The city’s COVID-19 vaccine mandates for businesses and school children both drew criticism and congressional bills threatening to overturn them; one H Street bar became a conservative sensation for refusing to comply. Over the summer, House Republicans demanded that Bowser explain what actions she was taking to “restore order to the nation’s capital,” along the lines of criticism leveled at other Democratic leaders for spikes in crime in cities in the wake of the pandemic.

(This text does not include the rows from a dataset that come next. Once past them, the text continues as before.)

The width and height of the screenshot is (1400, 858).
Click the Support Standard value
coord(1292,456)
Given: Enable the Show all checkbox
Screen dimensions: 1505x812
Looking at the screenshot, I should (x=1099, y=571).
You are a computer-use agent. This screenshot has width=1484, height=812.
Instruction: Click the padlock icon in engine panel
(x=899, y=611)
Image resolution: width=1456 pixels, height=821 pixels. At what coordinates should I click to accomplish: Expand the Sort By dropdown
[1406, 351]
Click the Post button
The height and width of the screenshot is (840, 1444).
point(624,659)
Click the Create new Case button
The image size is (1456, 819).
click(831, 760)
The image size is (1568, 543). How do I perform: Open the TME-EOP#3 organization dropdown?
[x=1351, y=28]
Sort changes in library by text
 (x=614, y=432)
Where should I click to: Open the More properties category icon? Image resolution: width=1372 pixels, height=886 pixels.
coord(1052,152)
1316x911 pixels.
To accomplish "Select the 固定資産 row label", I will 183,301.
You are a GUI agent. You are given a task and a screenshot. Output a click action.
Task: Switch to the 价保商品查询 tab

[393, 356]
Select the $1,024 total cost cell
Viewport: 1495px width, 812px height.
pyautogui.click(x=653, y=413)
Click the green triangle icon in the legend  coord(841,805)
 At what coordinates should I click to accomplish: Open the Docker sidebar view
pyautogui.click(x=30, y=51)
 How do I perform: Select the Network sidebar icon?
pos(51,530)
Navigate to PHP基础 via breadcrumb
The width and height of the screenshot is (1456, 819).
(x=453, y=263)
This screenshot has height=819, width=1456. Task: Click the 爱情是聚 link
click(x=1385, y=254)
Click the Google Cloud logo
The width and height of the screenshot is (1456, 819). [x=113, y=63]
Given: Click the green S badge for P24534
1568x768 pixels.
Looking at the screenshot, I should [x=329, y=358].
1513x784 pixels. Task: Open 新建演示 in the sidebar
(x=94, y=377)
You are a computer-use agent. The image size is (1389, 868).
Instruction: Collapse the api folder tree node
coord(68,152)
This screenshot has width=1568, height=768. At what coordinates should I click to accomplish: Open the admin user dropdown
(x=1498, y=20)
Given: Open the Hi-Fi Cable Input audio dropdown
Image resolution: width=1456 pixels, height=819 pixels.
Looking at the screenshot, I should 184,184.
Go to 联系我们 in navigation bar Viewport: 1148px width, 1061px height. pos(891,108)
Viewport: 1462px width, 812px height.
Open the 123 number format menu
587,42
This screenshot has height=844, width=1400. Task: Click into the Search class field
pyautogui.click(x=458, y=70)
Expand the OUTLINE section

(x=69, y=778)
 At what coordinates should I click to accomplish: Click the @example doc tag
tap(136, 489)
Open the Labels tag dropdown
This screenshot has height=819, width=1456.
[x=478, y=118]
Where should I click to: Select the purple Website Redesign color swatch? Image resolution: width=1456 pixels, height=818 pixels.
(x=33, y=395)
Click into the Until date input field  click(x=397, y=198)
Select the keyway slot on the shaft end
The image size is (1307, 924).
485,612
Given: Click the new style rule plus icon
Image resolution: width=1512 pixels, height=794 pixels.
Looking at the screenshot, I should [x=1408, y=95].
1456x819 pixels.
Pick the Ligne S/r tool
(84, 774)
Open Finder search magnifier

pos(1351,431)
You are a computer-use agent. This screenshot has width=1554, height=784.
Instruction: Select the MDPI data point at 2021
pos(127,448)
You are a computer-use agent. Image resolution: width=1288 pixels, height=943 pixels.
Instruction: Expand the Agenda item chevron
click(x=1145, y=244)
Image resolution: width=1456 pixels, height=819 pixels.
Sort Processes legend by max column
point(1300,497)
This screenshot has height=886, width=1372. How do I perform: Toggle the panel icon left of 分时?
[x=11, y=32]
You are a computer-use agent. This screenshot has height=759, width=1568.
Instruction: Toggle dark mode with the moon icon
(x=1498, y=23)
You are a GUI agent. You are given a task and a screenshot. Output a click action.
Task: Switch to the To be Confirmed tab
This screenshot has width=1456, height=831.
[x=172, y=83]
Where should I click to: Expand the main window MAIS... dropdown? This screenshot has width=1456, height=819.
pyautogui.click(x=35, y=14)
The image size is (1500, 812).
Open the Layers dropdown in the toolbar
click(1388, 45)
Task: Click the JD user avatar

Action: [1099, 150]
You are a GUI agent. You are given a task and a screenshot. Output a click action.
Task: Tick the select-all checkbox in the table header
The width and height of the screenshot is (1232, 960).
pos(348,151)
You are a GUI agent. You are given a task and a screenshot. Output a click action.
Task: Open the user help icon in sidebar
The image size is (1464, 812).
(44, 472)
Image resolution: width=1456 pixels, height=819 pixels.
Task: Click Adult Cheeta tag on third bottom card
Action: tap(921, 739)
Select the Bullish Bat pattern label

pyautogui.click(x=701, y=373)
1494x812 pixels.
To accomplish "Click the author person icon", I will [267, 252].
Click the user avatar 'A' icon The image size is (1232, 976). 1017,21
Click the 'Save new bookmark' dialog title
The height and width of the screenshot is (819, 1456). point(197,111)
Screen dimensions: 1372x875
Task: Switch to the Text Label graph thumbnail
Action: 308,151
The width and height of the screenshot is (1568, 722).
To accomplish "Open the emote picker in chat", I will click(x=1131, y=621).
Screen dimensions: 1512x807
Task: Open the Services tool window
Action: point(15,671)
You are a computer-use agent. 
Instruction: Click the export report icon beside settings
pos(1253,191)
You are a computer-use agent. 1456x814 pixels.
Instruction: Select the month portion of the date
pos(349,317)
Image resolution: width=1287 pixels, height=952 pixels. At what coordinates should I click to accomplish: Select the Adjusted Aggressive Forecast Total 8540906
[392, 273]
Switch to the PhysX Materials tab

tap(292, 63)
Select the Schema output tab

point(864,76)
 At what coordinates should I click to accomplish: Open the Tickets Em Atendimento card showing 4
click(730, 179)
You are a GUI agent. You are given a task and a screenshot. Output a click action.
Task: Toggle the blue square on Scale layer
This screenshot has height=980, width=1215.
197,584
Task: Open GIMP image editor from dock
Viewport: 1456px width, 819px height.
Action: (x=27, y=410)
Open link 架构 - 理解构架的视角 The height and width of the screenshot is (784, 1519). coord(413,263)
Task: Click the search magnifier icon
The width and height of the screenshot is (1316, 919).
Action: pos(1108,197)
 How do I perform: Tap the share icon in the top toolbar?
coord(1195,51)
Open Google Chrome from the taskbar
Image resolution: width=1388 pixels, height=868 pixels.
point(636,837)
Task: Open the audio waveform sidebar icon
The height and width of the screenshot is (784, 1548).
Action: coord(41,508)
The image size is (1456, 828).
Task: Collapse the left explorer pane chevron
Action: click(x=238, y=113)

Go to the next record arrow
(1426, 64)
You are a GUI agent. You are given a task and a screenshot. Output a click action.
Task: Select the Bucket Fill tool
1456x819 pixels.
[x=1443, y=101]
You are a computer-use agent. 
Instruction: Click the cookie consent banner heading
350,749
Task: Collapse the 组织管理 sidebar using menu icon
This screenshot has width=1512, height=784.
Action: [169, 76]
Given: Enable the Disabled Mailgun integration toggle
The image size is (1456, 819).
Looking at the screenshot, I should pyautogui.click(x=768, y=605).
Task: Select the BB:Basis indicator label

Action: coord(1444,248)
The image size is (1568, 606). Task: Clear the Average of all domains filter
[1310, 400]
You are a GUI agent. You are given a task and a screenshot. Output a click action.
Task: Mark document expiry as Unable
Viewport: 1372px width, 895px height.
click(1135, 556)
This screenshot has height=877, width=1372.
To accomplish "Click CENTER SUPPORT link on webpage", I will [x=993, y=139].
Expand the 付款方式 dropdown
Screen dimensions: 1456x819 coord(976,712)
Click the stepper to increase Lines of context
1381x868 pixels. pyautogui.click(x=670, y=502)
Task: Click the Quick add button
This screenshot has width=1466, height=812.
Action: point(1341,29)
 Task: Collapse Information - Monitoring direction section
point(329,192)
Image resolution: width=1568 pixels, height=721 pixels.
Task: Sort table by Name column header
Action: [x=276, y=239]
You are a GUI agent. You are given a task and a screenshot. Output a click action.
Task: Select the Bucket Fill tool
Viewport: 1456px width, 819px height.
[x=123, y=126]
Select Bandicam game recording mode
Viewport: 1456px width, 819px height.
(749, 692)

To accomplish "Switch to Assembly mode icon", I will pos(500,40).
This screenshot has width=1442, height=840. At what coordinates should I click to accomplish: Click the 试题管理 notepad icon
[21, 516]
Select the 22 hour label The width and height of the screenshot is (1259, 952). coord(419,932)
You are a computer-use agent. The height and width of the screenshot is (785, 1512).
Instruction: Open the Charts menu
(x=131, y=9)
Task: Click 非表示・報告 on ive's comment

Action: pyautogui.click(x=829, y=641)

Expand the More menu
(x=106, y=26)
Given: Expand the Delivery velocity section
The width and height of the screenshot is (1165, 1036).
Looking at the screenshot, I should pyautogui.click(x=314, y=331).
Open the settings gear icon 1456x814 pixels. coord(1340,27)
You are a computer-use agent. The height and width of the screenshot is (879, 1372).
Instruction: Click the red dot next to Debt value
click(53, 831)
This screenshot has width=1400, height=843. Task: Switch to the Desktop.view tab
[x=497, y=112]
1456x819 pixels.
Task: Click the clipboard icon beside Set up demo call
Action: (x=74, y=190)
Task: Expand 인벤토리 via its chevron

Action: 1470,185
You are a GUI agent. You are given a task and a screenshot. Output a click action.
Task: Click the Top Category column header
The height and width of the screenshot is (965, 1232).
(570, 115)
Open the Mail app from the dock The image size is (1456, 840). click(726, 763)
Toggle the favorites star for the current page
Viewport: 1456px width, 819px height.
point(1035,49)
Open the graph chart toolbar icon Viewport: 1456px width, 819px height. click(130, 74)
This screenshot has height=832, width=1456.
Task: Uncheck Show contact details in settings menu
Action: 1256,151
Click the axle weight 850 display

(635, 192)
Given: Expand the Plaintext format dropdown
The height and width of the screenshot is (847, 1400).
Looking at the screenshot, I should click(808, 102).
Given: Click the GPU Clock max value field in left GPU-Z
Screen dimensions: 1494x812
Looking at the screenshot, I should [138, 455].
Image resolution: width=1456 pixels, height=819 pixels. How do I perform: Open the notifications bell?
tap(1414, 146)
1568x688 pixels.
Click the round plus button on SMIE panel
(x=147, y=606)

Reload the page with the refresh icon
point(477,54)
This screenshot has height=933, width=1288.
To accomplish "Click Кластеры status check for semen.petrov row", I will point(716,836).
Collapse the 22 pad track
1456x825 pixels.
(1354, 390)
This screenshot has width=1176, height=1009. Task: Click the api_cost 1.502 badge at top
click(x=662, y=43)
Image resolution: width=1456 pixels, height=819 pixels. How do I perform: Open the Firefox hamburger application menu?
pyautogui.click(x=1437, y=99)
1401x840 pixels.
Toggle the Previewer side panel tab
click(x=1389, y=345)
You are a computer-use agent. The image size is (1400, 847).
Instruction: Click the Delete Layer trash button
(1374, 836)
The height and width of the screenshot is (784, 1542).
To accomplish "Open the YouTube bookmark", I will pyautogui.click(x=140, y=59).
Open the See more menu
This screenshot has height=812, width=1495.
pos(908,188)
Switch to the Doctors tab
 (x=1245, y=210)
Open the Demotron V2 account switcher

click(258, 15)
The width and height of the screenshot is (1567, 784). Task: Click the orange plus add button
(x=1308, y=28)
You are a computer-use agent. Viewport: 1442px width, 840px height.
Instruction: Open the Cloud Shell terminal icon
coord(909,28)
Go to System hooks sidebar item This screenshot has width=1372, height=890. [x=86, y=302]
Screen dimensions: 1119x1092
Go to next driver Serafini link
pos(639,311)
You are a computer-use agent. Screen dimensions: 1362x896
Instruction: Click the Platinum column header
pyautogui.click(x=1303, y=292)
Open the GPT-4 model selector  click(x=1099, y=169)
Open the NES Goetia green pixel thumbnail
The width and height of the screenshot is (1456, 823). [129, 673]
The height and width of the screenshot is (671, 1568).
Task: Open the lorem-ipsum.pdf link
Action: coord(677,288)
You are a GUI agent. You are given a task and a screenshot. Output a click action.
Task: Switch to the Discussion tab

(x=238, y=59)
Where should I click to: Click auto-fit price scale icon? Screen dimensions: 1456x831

And Republicans like Rep. Marjorie Taylor Greene (R-Georgia) have become vocal critics of conditions at the D.C. Jail, where some of the accused Jan. 6 defendants have been held pending trial for charges related to the insurrection. (She has raised no similar concerns around conditions faced by the many more Black residents housed there for other offenses.)
“These Republicans are very different,” says Norton. “We don’t see any bipartisanship in the Congress these days. So my fear is that if Republicans take over, especially in the House, they’ll try the most radical of their ideas. My only hope would be that the Senate might might temper what they would try to do.”
Pat Mara, the chairman of the D.C. Republican Party, says he’s less concerned about Republican interference, especially on something like the fate of home rule. He thinks much of the talk is bluster, and that Republicans will be more preoccupied with national issues.
“At the end of the day, Republicans in Congress are going to want to move their own policy agenda and not get locked down on issues in the District of Colombia,” he says “It’s a bit of a waste of time.”
Mara also says that city lawmakers haven’t helped themselves with what he says is the council’s leftward swing, along with rising crime and persistent school challenges in D.C. He says the local GOP will work to establish relationships with congressional Republicans to urge them not to get into the city’s local matters, and he thinks Norton and other city officials should try and do the same — as they done in the past.
“There just definitely has to be more reaching out as opposed to a press conference blaming Republicans in Congress for everything,” he says.
But Burch doubts any type of outreach would work or bear fruit.
“I don’t think the modern Republican Party is civil or decent, and I don’t think they respond to civility or decency. I think it is a race to the bottom, and no matter how nice we are, it’s not going to work because they don’t like who we are, they don’t like what we believe, and they don’t like how we vote,” he says.
Mayor Muriel Bowser says that even if Republicans take the House, the Senate and Democratic White House could still serve as a backstop to head off as much GOP interference as possible. And she tells DCist/WAMU that she will balance working with Congress and trying to keep Republicans out of the city’s affairs as much as possible.
“I have served now with three different presidents and three different leadership situations in Congress,” she says. “Our approach will be the same: we will speak up for D.C. residents, our autonomy, and continue to fight for representation. It could be a very sticky time, but I am ready for it and we have done it before.”